Non è Natale senza vischio

Pochi giorni e sarà Natale. Come sempre, e per fortuna, un Natale col suo bagaglio di tradizioni che neppure l’era d’internet e la globalizzazione ha cancellato e cancellerà.

Col tempo la festa religiosa si è arricchita di usanze e tradizioni dalle più disparate e molte anche di sapore pagano.

Pertanto all’antico presepe, rappresentazione della Natività voluta in quel di Greccio dal Poverello d’Assisi ben otto secoli orsono, si è affiancato l’albero di Natale, il buon vecchio Santa Klaus (Babbo Natale) che dalla  vecchia slitta è passato allo scooter carico di doni, e non ultimo, oltre al muschio e al pungitopo, anche il vischio, quella pianticella che adorna le case di questi giorni.

Che significato si porta questa pianta che, per la verità, è pure bruttina, con le sue foglie rigide di un verde spento e le sue bacche perlacee? L’interesse è originato dalle tradizioni e dalle credenze antichissime che, seppur modificate dal tempo, sono ugualmente pervenute fino a noi.

Il vischio è una pianta semiparassita che vegeta sui rami degli alberi da frutta, ma anche su pioppi, querce e abeti dai quali succhia la linfa e i suoi cespugli possono essere anche foltissimi.

Presso i popoli primitivi si è sempre ritenuto che questa pianta fosse dotata di magici poteri, tanto da essere considerata simbolo di divinità.

Di sicuro era sacra ai Druidi, casta sacerdotale dei Celti, che lo usavano per le loro cerimonie segrete nel folto dei boschi e per le celebrazioni dei due solstizi, soprattutto quello invernale, alla presenza di tutta la popolazione.
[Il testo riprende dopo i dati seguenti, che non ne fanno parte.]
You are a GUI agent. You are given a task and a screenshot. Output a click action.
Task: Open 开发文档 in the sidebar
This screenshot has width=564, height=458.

Essi ritenevano che il vischio cresciuto su una quercia, considerata l’albero della vita e dimora della divinità, fosse pregno di sacralità. Era, quindi, cosa sacrilega abbatterla o danneggiarla, perché la divinità sarebbe morta con gravissimi danni e disgrazie per tutta la comunità. Così alla sesta notte di luna, in presenza di tutto il popolo, un sacerdote saliva sull’albero, tagliava con un falcetto d’oro i rametti più belli, che dovevano cadere direttamente su un panno candido per  non essere contaminati al contatto col terreno. La cerimonia proseguiva, poi, con lunghe processioni, canti, danze e il sacrificio di due tori bianchi mai aggiogati in onore del Sole, come auspicio di benessere e fecondità per la terra e per gli esseri viventi.

Con l’avvento del Cristianesimo, il vischio fu in parte ricusato, ma non le tradizioni ad esso connesse tanto ormai radicate, seppur modificate e affiancate ai riti della nuova religione. I magici rametti continuarono ad essere tali e vennero appesi sulle porte delle abitazioni e persino sulle culle dei  neonati per proteggerli dagli influssi malefici. I rametti, però, dovevano essere colti prima della mezzanotte della vigilia di Natale e né utilizzati prima di quel giorno.

E il vischio non solo era apprezzato, già dalle popolazioni antichissime, solo per le sue virtù magiche ma anche per le sue qualità terapeutiche ed ancora oggi viene utilizzata in alcuni medicinali come ipotensivo e anticonvulsivo.

Al postutto, comunque questa semplice pianticella, il vischio, è latrice di gioia e prosperità e per questo sta ancora bene nelle nostre case e nel presepe, nei giorni del Natale apportatore di Luce e Libertà.